Using the records that follow, copy every line containing the word "computer".

·····

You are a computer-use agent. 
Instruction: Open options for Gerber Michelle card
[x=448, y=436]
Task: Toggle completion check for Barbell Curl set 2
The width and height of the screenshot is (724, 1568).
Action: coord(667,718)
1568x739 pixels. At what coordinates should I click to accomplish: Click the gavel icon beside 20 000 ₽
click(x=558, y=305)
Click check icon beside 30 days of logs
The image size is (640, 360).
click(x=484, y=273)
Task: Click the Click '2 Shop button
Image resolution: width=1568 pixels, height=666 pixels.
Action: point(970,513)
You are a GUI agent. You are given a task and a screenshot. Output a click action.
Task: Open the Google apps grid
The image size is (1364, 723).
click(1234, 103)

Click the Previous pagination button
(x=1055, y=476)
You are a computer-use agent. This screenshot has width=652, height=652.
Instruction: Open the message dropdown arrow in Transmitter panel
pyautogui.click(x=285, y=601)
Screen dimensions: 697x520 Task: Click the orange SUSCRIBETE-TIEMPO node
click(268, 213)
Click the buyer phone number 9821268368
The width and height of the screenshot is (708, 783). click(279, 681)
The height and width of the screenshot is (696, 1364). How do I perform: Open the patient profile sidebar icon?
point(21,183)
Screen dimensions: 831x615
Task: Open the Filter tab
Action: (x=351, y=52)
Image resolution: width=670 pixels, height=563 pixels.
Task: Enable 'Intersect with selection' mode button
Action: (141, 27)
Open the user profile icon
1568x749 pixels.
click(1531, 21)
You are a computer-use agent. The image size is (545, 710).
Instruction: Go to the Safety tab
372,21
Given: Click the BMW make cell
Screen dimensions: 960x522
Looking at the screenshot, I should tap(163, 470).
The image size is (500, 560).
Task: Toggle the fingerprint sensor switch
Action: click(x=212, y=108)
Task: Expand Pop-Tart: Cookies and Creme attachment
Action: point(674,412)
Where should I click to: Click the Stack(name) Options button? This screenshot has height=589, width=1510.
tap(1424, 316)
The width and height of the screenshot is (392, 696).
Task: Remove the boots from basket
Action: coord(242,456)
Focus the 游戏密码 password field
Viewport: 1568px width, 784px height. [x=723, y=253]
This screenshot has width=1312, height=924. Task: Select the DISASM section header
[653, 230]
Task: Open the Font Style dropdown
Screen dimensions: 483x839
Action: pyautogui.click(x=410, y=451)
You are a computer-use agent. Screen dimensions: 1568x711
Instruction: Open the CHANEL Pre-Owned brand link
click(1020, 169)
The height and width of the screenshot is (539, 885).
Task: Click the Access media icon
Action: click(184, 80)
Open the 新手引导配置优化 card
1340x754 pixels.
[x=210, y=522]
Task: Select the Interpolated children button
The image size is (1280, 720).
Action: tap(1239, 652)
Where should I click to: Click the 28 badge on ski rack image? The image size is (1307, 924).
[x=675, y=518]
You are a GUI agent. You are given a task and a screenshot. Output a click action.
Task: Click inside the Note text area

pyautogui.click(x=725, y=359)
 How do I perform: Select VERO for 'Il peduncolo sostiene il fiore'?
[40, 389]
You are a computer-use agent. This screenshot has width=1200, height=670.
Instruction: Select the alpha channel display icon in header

·····

• **Answer space**:
You are a computer-use agent. 
You are a computer-use agent. This screenshot has width=652, height=652.
You are a computer-use agent. The image size is (545, 710).
You are a computer-use agent. Screen dimensions: 1568x711
You are a computer-use agent. This screenshot has width=1200, height=670.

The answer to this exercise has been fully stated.